Income inequality around the world has quickly become a very contentious and combative debate. In America alone, nearly 50% of all Americans do not have enough money to pay for a $500 emergency expense. Uncertainties surrounding economic recessions, COVID-19, trade-wars, and technological automation have made prior career choices obsolete in certain segments of the country. Likewise, millions of Americans are struggling with crippling student loan debt that is harming their overall ability to purchase assets or even save for retirements. Each of these trends are exacerbating only larger government debts, strained pension systems, and a social security system that threatens to become involvement (Braunstein, 2002)
To combat these issues, it is critical to create a much more comprehensive and robust financial literacy program early in a child’s education. Here, it is critical to establish a culture of awareness related to money and how to have a proper relationship with it. As noted above, too many Americans have succumb to financial pitfalls such as high student loan debt, high credit card debt, low savings rates and much more. A proper financial literacy program will better prepare students against the perils of “easy money” that is accompanied by a societal pressure of consumerism. Simply concepts such as compound interest, stocks, bonds, insurance, and other financial concepts will prove invaluable in alleviating of the financial hardships society currently faces.
To begin, financial literacy is paramount to individual student success and must be taught early in a child’s life. For one, this helps to establish a pattern of consistency within students as they look to adopt many of the practices they learn in school. By starting early, financial literacy courses also reinforce positive behaviors that can last a lifetime for students. In addition, a financial literacy course allows students to take advantage of the most important elements of wealth creation, which is time. Learning these critical elements allows students the time to make mistakes that are not very costly in terms of their investment decisions and their overall though processes. Through programs such as Think or Swim and other “paper money” accounts, students can learn early on about the financial markets. These teachings can then be reinforced through classroom instruction, to better enhance overall understanding. Not only is this instruction method much more productive, but it also has the potential to help save children from large financial losses in future years when they become adults (Redmund, 2010).
In addition, financial literacy courses are investment in the future of society. As noted above, the average American is under enormous financial stress as it relates to savings, debt, retirement, and other core elements.

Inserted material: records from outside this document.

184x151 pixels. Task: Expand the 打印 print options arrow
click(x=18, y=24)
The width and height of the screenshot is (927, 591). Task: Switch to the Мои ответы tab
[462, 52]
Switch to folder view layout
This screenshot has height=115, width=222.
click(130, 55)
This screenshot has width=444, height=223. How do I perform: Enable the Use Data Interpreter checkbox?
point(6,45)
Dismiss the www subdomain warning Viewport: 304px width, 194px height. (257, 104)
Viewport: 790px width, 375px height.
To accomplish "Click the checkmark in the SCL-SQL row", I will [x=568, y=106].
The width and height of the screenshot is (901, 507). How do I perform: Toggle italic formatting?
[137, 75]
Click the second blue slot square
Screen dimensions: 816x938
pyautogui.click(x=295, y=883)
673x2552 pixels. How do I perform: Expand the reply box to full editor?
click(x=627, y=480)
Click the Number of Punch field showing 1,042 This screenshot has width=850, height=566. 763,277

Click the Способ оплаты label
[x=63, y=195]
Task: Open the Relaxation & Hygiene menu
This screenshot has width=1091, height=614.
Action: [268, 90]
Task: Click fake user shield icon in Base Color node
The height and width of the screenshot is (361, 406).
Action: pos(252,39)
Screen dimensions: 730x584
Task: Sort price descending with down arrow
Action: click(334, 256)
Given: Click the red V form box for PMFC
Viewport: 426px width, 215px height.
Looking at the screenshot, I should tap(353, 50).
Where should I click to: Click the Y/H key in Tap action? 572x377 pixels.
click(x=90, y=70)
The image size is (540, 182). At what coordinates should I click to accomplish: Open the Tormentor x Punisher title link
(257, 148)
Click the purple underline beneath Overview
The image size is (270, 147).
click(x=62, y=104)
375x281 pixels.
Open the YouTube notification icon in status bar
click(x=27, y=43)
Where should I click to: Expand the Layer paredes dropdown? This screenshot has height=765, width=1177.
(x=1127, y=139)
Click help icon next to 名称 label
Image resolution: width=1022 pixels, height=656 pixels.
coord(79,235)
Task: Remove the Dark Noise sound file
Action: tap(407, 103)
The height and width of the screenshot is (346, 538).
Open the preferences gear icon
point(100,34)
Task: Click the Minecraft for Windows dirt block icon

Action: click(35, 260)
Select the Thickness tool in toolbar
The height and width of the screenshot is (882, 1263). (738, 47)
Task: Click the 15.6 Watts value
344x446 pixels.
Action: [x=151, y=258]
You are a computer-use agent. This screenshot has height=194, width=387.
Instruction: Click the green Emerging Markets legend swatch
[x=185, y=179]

By investing now in the future, many of these elements can be eliminated or otherwise mitigated over time. Students can for example, learn the value of savings, learn the value of investment, understand how inflation decreases purchasing power and so forth. These lessons can then be applied to real life circumstances such as the desire to take on student debt, or the desire to use a credit card for projects the individual can’t afford. Through making better informed decisions, society can improve overall through a reduction in large debt balances, increases in savings rates, and an ability to invest more frequently (Ayres, 2006).